* ABOUT THIS EXERCISE *
Retype the line in which "Task: Open the settings gear in the top bar" appears, then every line after it until the records end. Leave out the pictures.

══ DATA FOR ANALYSIS

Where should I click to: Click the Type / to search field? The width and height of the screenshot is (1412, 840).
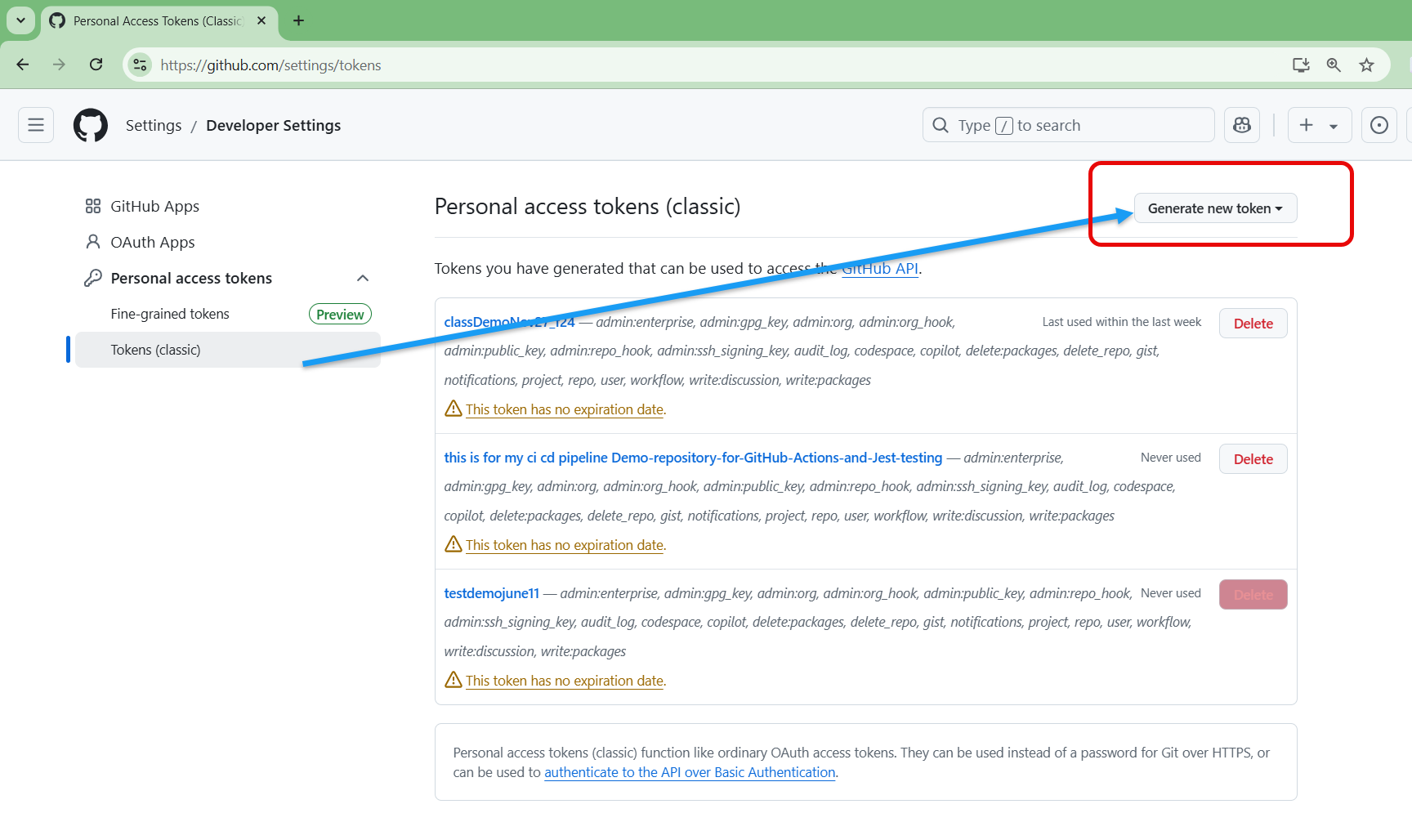pos(1067,125)
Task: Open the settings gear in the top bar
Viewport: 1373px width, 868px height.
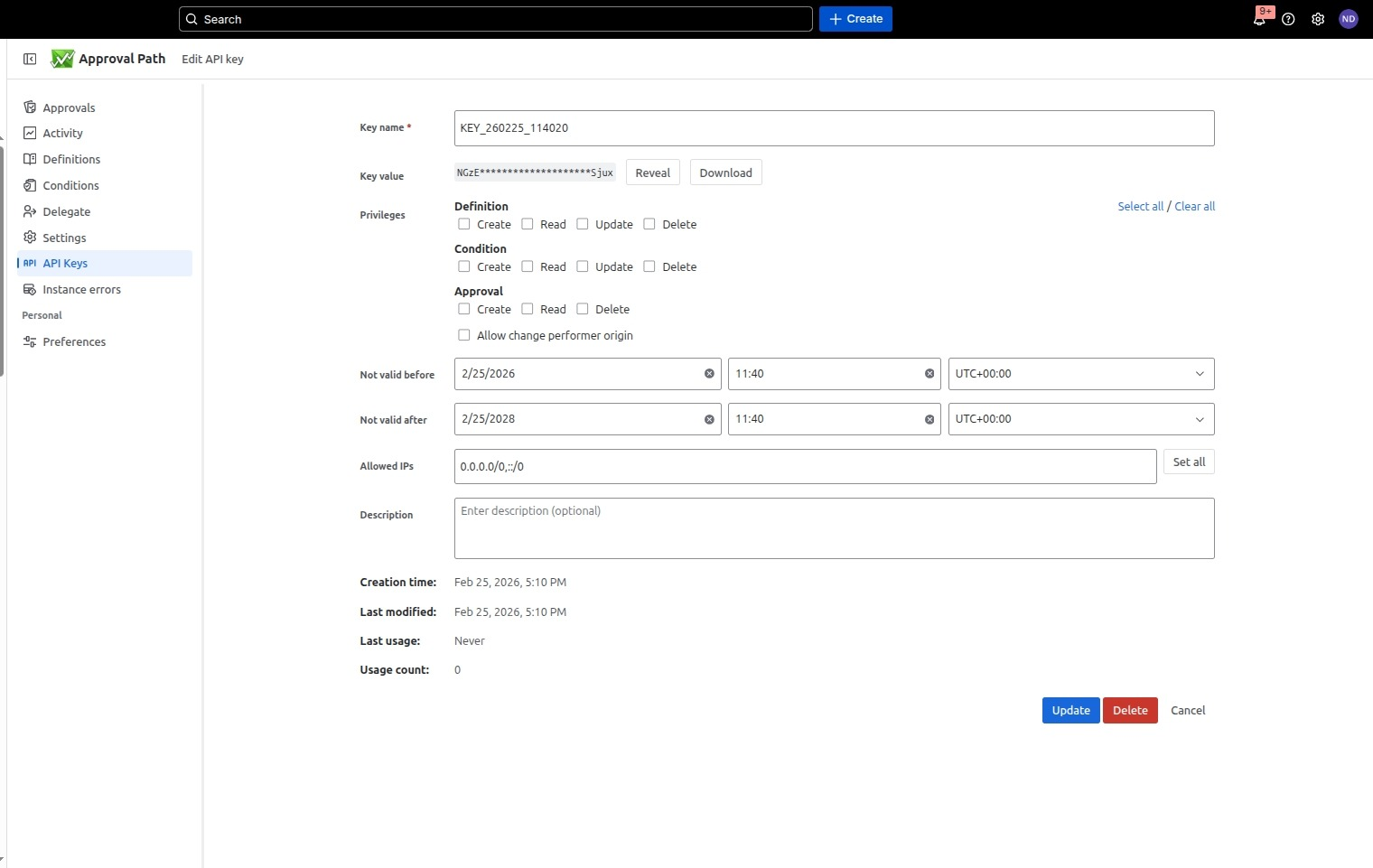Action: point(1318,19)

════

* ANSWER SECTION *
Task: Open the settings gear in the top bar
Viewport: 1373px width, 868px height.
Action: point(1318,19)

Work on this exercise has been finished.